Speaking on an episode of Fortune's "Leadership Next" podcast, Houston said what most people have long thought: that returning to the office is a waste of time...
Here's a rare sight: a CEO of a large company has spoken out in support of remote work for employees, slamming those firms that drag staff back into the office against their will. Dropbox boss Drew Houston compared RTO mandates to trying to force people back into malls and movie theaters.
Speaking on an episode of Fortune's "Leadership Next" podcast, Houston said what most people have long thought: that returning to the office is a waste of time and money when employees can do exactly the same tasks at home.
"We can be a lot less dumb than forcing people back into a car three days a week or whatever, to literally be back on the same Zoom meeting they would have been at home," he said. "There's a better way to do this."
To ensure the corporate real estate market doesn't collapse like the the consumer real estate market did in 2008 despite the same problem with massive loan fraud inflating the value of business real-estate for toxic bank loans that are rated AAA, but are actually worth shit as no one needs corporate real estate post - Covid.
It's the 2008 housing crisis, but with corporate real estate. COVID forced work from home, which caught banks with their pants down, having no way to actually drive the demand back up for these buildings that will continually house less and less people from less and less businesses (Work from home + businesses not surviving Covid, now Tariffs.)
Our entire banking system is backed up by debt packaged with corporate real estate that's rated as AAA, but is just more toxic cat shit no one wants wrapped in dogshit that banks need. It's a bomb that's been growing as giant corporate buildings become ghost towns, and city centers become more horizontal than verticle.
Big companies with big loans from banks know they're fucked if the corporate real estate market collapses. So they force work from home as a band aid that gives their corporate property some value, or at least justifies it on paper. In reality, the cost to force workers into the office always offsets the billions in losses if their corporate office real estate ever followed real market forces and depreciated in value.

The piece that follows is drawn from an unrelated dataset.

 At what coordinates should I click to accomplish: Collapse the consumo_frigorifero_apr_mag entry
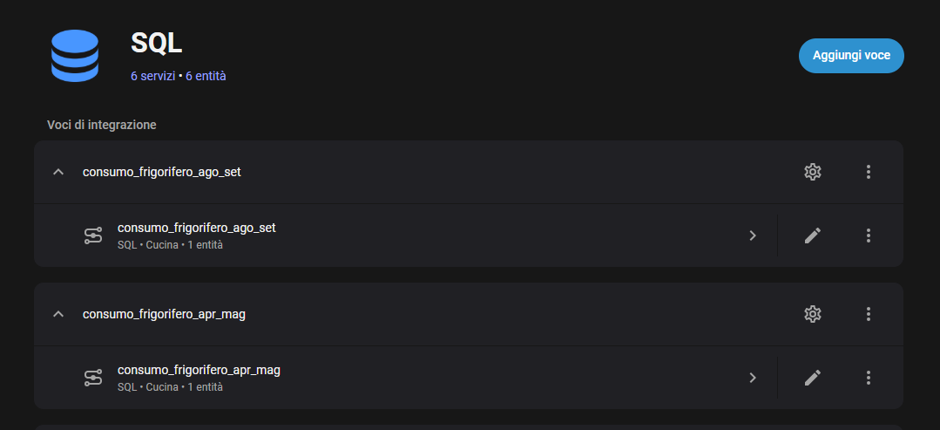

I still don't understand how this talking point makes sense. So businesses are purposefully incurring costs to prop up an industry that they're not involved in? A business will stop leasing a building and save money if they can, hell mine did.
Lots of Fortune 500 companies own buildings and both they and their executives have big investments in commercial real estate. They don't want the market to collapse because it'll hurt them all personally.
I would qualify your first point. Parkinson's Law tells us that we have pointless bosses in huge numbers, and they need to justify their own existence. The people who actually produce things, everyone can see if they're working or not by looking at the output. But their supervisors, and especially their supervisors' supervisors, those people are desperate to make themselves relevant, to justify their pointlessly-large salaries despite a complete lack of utility.